Isabelle Kocher résume son projet par cette formule : « transformer une baleine (l’ancien système énergétique centralisé ndlr) en banc de poissons rapide, agile et cohérent ».Comment ? « par une révolution des esprits » répond cette dirigeante visionnaire. L’esprit de pionnier si cher à Bertrand Piccard.
« Les idées de vérité, de rationalité et de responsabilité intellectuelle sont à la base, conformément à ce que nous avons admis, des deux éthiques professionnelles, l’ancienne et la nouvelle » analysait le philosophe des sciences Karl Popper « Mais l’ancienne éthique était fondée sur l’idée du savoir personnel et certain, et par conséquent sur l’idée d’autorité ; tandis que la nouvelle éthique est fondée sur l’idée d’un savoir objectif et incertain. » Le droit d’échouer…
Un membre de Sauvons Le Climat ex-directeur de centrale nucléaire a déclaré aux Techniques de l’ingénieur: « mon maître en matière d’économie est Marcel Boiteux qui a été traîné dans la boue par Télérama ». Marcel Boiteux est l’ancien directeur d’EDF. L’ancienne éthique fabrique des « experts », des hommes considérés comme parfaits, infaillibles, qui n’ont pas le droit à l’erreur. Mais comme tous les êtres humains, ils en commettent. Ce qui, en contexte nucléaire, peut avoir des conséquences très graves. Non seulement pour eux-mêmes mais pour des millions de personnes. Cependant, sous la pression du système qui leur a délivré leur statut de super-expert, ils ne peuvent reconnaître de telles erreurs. Quand émerge une innovation qu’ils n’ont pas vu venir et qui remet en cause leurs dogmes, ils entrent dans une attitude de déni et même parfois dans un violent mépris.
« L’ancienne éthique que je décris nous interdit de faillir. Une faute est absolument inenvisageable.
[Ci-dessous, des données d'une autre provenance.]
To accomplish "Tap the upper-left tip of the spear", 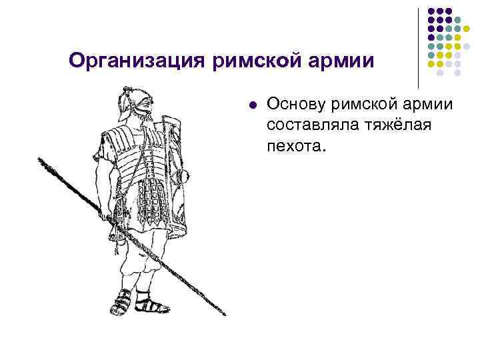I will pos(40,160).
C’est pourquoi ces fautes ne peuvent être avouées » souligne Karl Popper, auteur notamment du livre « La société ouverte et ses ennemis ». « Je n’ai pas besoin de souligner à quel point cette ancienne éthique professionnelle est intolérante. Elle a toujours été intellectuellement malhonnête : elle a mené à la dissimulation de fautes en raison de l’autorité ».
Aucun domaine n’est épargné, ni celui de la médecine, ni celui de l’énergie. Des super-experts sont alors hyper-médiatisés par le système qui les a engendré, imposant une pensée monolithique et incapable de s’adapter au monde qui change. Sauf dans quelques cas, en nombre par ailleurs croissant. Alain Grandjean, économiste collègue de l’ingénieur Jean-Marc Jancovici, a par exemple prononcé cette phrase remarquable lors d’un débat avec une personne coincée dans ses certitudes anti-solaires: « l’histoire humaine est faite de ruptures qu’on n’a pas vu venir, non? ».
Encore mieux, Alain Grandjean est à l’origine de l’étude sur le solaire PV + stockage de la Fondation Nicolas Hulot (2015) dont il a confié la réalisation à l’ingénieur des Mines Nicolas Ott, étude qui est une synthèse du meilleur de la littérature scientifique mondiale sur le sujet et qui casse des dogmes et idées reçues malheureusement encore très présentes dans le débat énergétique en France. Nicolas Ott, avec l’appui d’une bonne dizaine de spécialistes du solaire, montre par exemple que même en prenant les hypothèses les plus conservatrices l’EROI (paramètre clé du développement vraiment durable) du solaire PV est à présent de 8:1. Et que le stockage batterie intraday ne l’impacte que très marginalement, de l’ordre de -10%.
Autre exemple, David Dornbusch, polytechnicien ex-super-expert du nucléaire (AREVA & CEA), est devenu un remarquable pédagogue des EnR et a fondé l’association Cleantuesday dont le rayonnement est à présent international.
Elon Musk, Shaï Agassi, Bertrand Piccard et Mark Jacobson, la tête dans les étoiles et les pieds bien sur Terre, sont des troubadours des temps modernes. Autrement dit, et au sens étymologique de ce mot occitan et excitant, des trouveurs.
L’innovation est le fruit des délires alimentés par des racines rationnelles.